Several cases remind us that a litigant cannot protect against ordinary discovery by using a record system from which it is inordinately burdensome to retrieve relevant documents. “The fact that a corporation has an unwieldy record keeping system which requires it to incur heavy expenditures of time and effort to produce requested documents is an insufficient reason to prevent disclosure of otherwise discoverable information.” Wagner v. Dryvit Systems, Inc., 208 F.R.D. 606, 611 (D. Neb. 2001) (citations omitted).

The normal and reasonable translation of electronic data into a form usable by the discovering party should be the ordinary and foreseeable burden of a respondent in the absence of a showing of extraordinary hardship. . . . [A discovering party] should not be forced to bear a burden caused by [the other party’s] choice of electronic storage.

In re Brand Name Prescription Drugs Antitrust Litig., No. 94-897, 1995 WL 360526, at *2 (N.D. Ill. June 15, 1995) (citation omitted).

It is difficult for the [Court] to understand how a [party] could have a record-keeping system such that it cannot read its own records without having to go to the time and expense of photocopying them off the microfilm.
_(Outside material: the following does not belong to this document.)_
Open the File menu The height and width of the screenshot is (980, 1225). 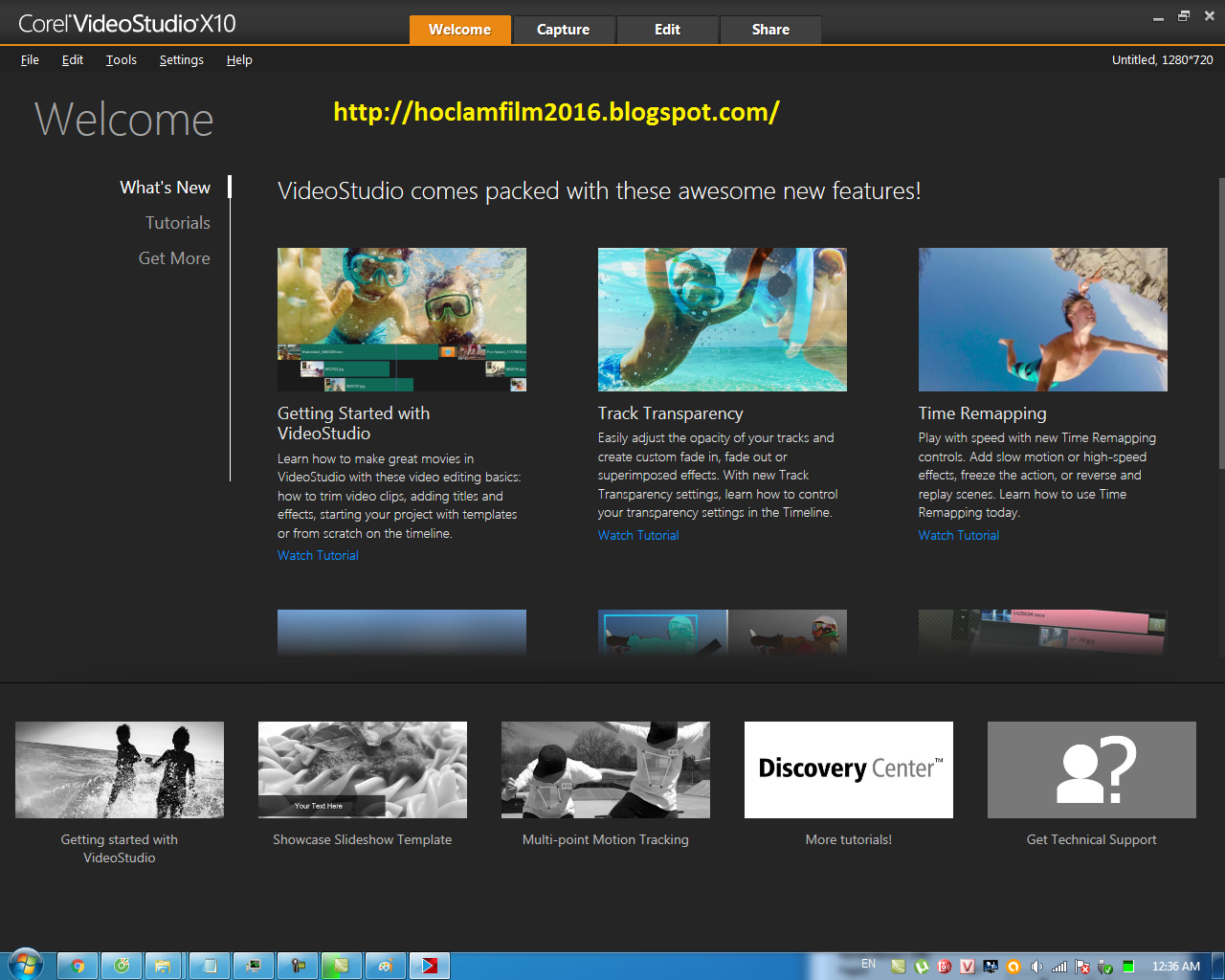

However, if that is the system which it uses, then it will have to bear the expense of producing the documents for inspection. . . . A court will not shift the burden of discovery onto the discovering party where the costliness of the discovery procedure involved is entirely a product of the defendant’s record-keeping scheme over which the plaintiff has no control.

Delozier v. First Nat. Bank of Gatlinburg, 109 F.R.D. 161, 164 (E.D. Tenn. 1986)

[A party cannot] absolve itself of [discovery] responsibilit[ies] by alleging the herculean effort which would be necessary to locate [responsive] documents. [A party] may not excuse itself from compliance with Rule 34 . . . by utilizing a system of record-keeping which conceals rather than discloses relevant records, or makes it unduly difficult to identify or locate them, thus rendering the production of the documents an excessively burdensome and costly expedition. To allow a [party] whose business generates massive records to frustrate discovery by creating an inadequate filing system, and then claiming undue burden, would defeat the purposes of the discovery rules.

Kozlowski v. Sears, Roebuck & Co., 73 F.R.D. 73, 76 (D. Mass. 1976). Importantly, this line of cases remain effective even after the 2006 amendments to Rule 26(b)(2)(B) and Rule 37(e) (which protect provide safe harbors for documents which are “not reasonably accessible because of undue burden or cost” or documents lost “a result of the routine, good-faith operation of an electronic information system.”).

A court-and more importantly, a litigant-is not required to simply accept whatever information management practices a party may have. A practice may be unreasonable, given responsibilities to third parties. While a party may design its information management practices to suit its business purposes, one of those business purposes must be accountability to third parties.

Phillip M. Adams & Associates, L.L.C. v. Dell, Inc., 621 F. Supp. 2d 1173, 1193 (D. Utah 2009).

The fact that a company … chooses to continue to utilize the [an outdated, burdensome] instead of migrating its data to its now-functional archival system should not work to plaintiff’s disadvantage. … [T]he Court cannot relieve Defendant of its duty to produce those documents merely because Defendant has chosen a means to preserve the evidence which makes ultimate production of relevant documents expensive. … To permit a party to reap the business benefits of such technology and simultaneously use that technology as a shield in litigation would lead to incongruous and unfair results.

Starbucks Corp. v. ADT Sec. Servs., Inc., No. 08-900, 2009 WL 4730798, *6 (W.D. Wash. Apr. 30, 2009) (citations, punctuation omitted).